**EXERCISE DATA:**

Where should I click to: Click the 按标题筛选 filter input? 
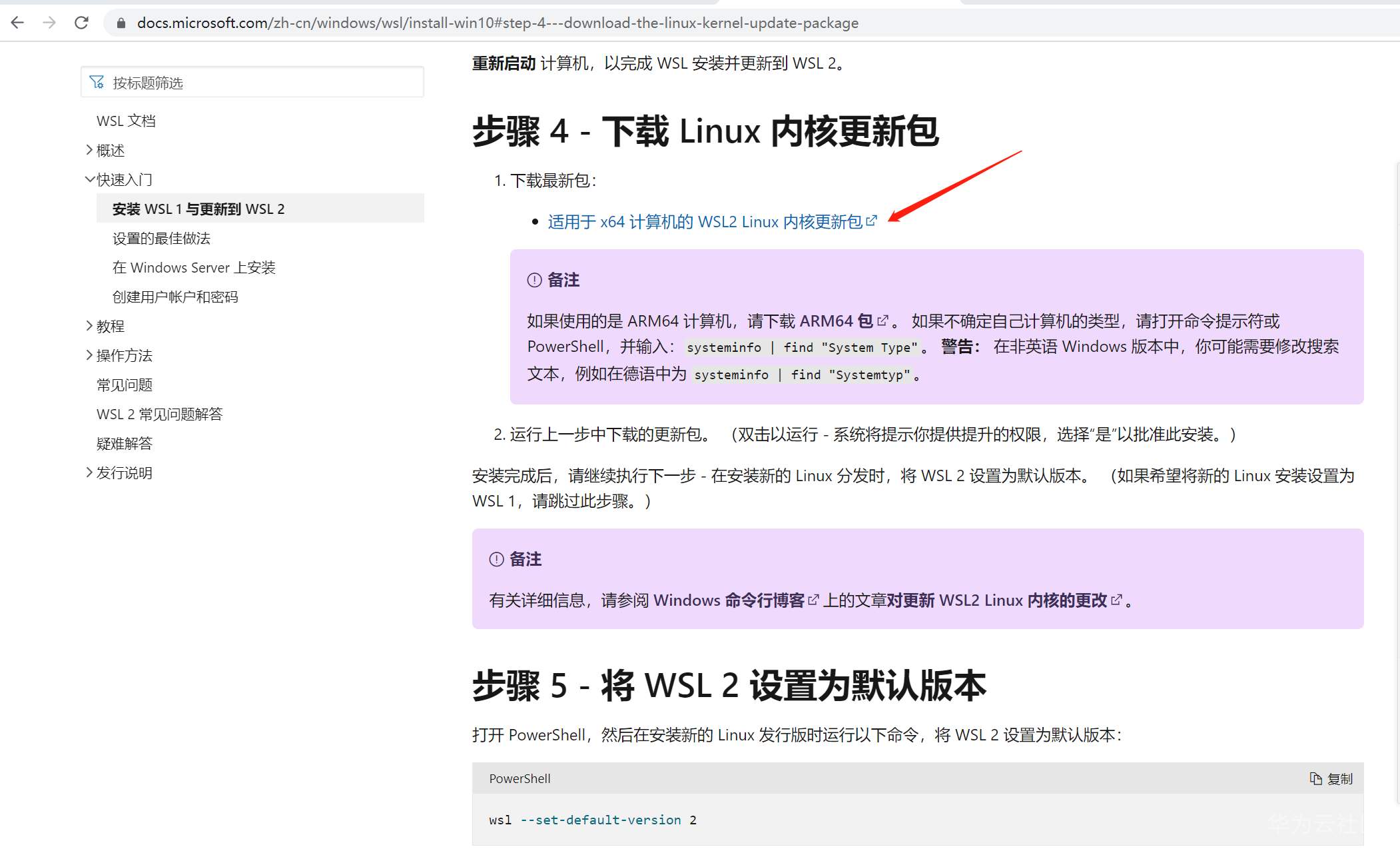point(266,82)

==

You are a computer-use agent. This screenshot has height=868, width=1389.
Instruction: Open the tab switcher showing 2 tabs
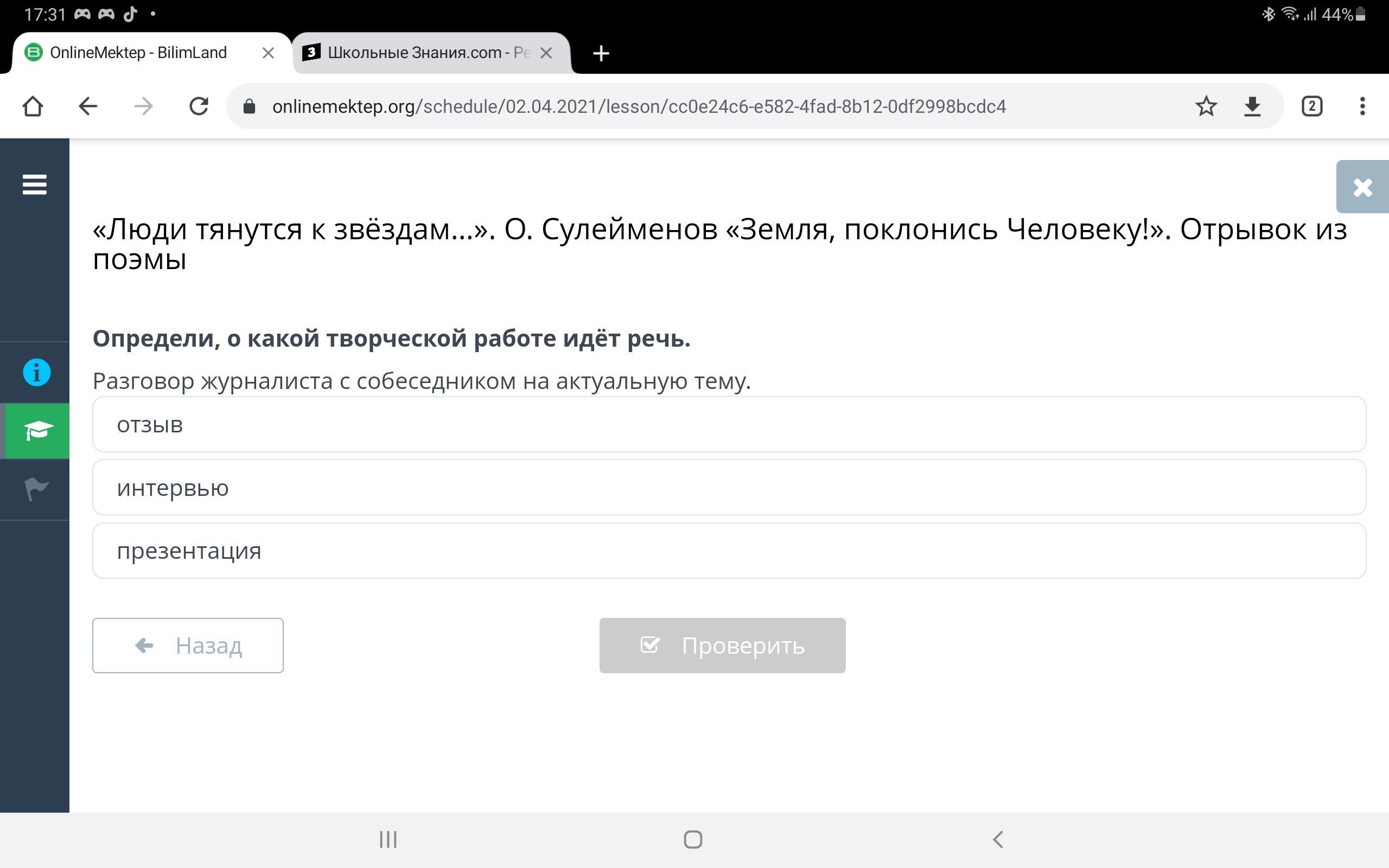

==

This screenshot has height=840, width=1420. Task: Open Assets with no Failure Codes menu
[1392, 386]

**WHAT YOU SHOULD DO:** In your answer, include only the lines above starting at the line that holds "You are a computer-use" and ending at the line that holds "Instruction: Open the", copied exactly.

**SOLUTION FOR THIS TASK:**
You are a computer-use agent. This screenshot has height=868, width=1389.
Instruction: Open the tab switcher showing 2 tabs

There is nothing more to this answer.